Proteins in blood could provide early cancer warning ‘by more than seven years’

Proteins linked to cancer can start appearing in people’s blood more than seven years before they’re diagnosed, research has discovered, meaning the disease could potentially be found and treated earlier.

Two Cancer Research UK-funded studies from Oxford Population Health at the University of Oxford suggested these proteins could be involved at the very earliest stages of cancer.

Intercepting them could give medics a way to stop the disease developing altogether, Cancer Research UK said.

“This research brings us closer to being able to prevent cancer with targeted drugs – once thought impossible but now much more attainable,” said Oxford Population Health senior molecular epidemiologist Dr Karl Smith-Byrne, who worked on both papers.

Both studies, published in Nature Communications on Wednesday, used a technique called proteomics to find important differences in blood samples between people who did and did not go on to develop cancer.

“To be able to prevent cancer, we need to understand the factors driving the earliest stages of its development,” senior author of both studies and OPH senior molecular epidemiologist Professor Ruth Travis said.
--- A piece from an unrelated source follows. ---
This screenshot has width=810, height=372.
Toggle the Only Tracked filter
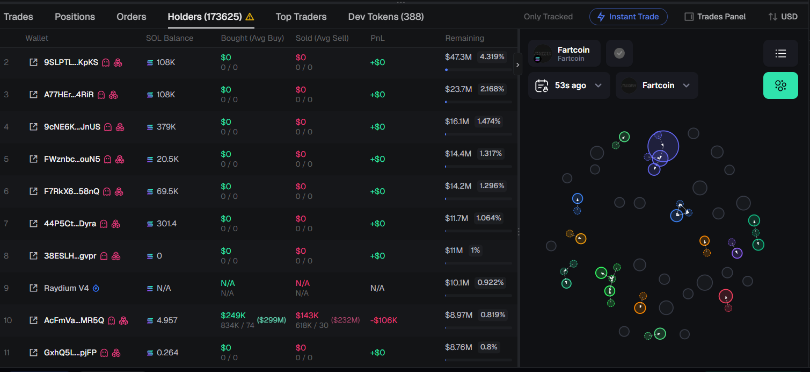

“These studies are important because they provide many new clues about the causes and biology of multiple cancers, including insights into what’s happening years before a cancer is diagnosed.

“We now have technology that can look at thousands of proteins across thousands of cancer cases, identifying which proteins have a role in the development of specific cancers, and which might have effects that are common to multiple cancer types.”

In the first study, scientists analysed 44,000 blood samples collected and stored by UK Biobank, including more than 4900 samples from people who were later diagnosed with cancer.

Their analysis of 1463 proteins in each sample revealed 107 that changed at least seven years before a cancer diagnosis and 182 that changed at least three years before a cancer diagnosis.